Los residentes de Castilla La Mancha tendrán garantizado su derecho a una segunda opinión médica a partir del 7 de enero, día en el que entrará en vigor el nuevo Decreto que regula el derecho a la misma en el ámbito sanitario público de la región, según publica el Diario Oficial de Castilla-La Mancha.

Asimismo, se ha informado de que esta nueva regulación hace extensivo este derecho no sólo a territorio castellano-manchego, sino también para los pacientes que tengan que ser atendidos en centros concertados en el caso de que el Sescam sólo cuente con un único centro en la especialidad correspondiente. Para ello, han de disponer de tarjeta sanitaria en vigor perteneciente al Sescam, en relación con un primer diagnóstico o propuesta terapéutica emitidos por un facultativo del Sescam.

Tal y como se recoge en esta publicación, hay que matizar que la segunda opinión médica podrá ser requerida en el caso de enfermedades neurológicas inflamatorias y degenerativas invalidantes; enfermedades graves con causa hereditaria claramente definida; confirmación de diagnóstico de enfermedad rara; procedimientos de cirugía cardíaca: cirugía valvular y bypass aortocoronario; tratamiento quirúrgico de la escoliosis severa en edad juvenil; o necesidad de trasplante de órgano sólido.

Una vez en cada proceso

En cuanto al mecanismo del mismo, el derecho a la segunda opinión médica solo se podrá ejercitar una vez en cada proceso asistencial y con el único objeto de contrastar un primer diagnóstico completo o indicación terapéutica a efectos de prestar una mejor asistencia sanitaria, sin que la garantía regulada en este Decreto ampare solicitudes destinadas a la aportación de informes o certificados médicos a compañías aseguradoras, mutuas de accidentes de trabajo y enfermedades profesionales de la Seguridad Social, Administración de Justicia y otras Administraciones públicas o personas físicas o jurídicas con fines distintos a los puramente asistenciales.

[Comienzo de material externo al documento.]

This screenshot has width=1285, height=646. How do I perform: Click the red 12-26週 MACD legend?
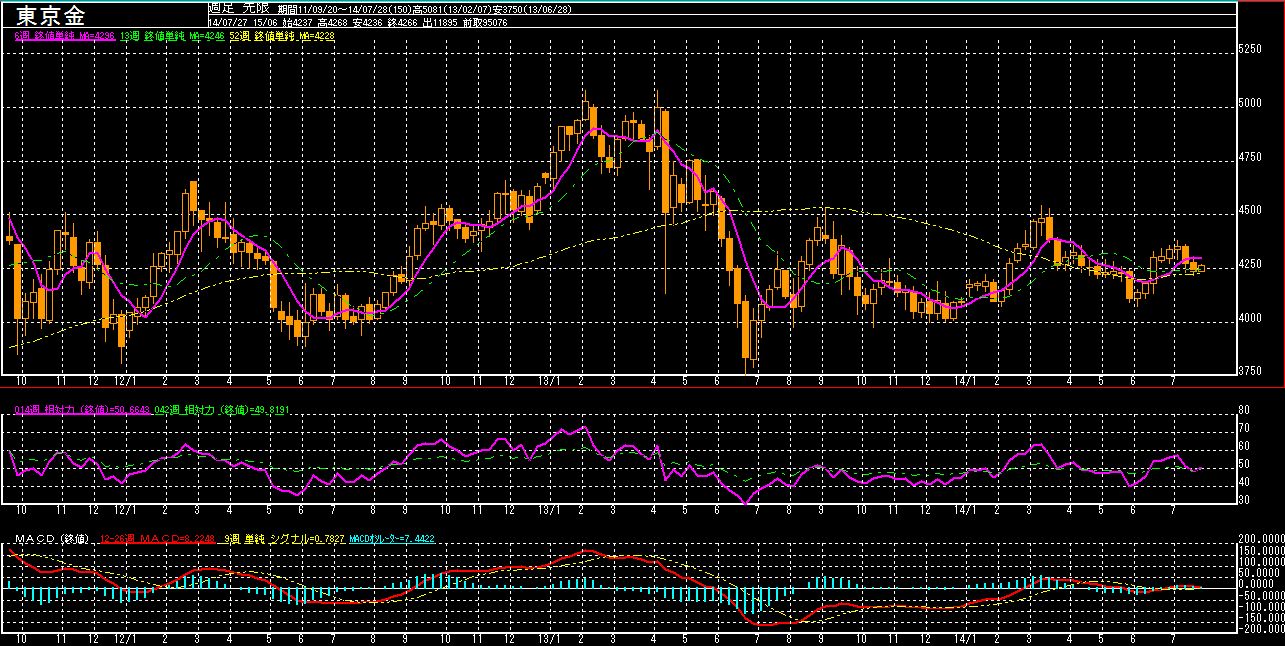(158, 539)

Podrá solicitar la segunda opinión médica el interesado, directamente o a través de representante legal o persona autorizada expresamente.

En su defecto, podrán presentar la solicitud las personas vinculadas al interesado por razones familiares o de hecho, cuando este se encuentre imposibilitado o no sea capaz de tomar decisiones a causa de su estado físico o psíquico.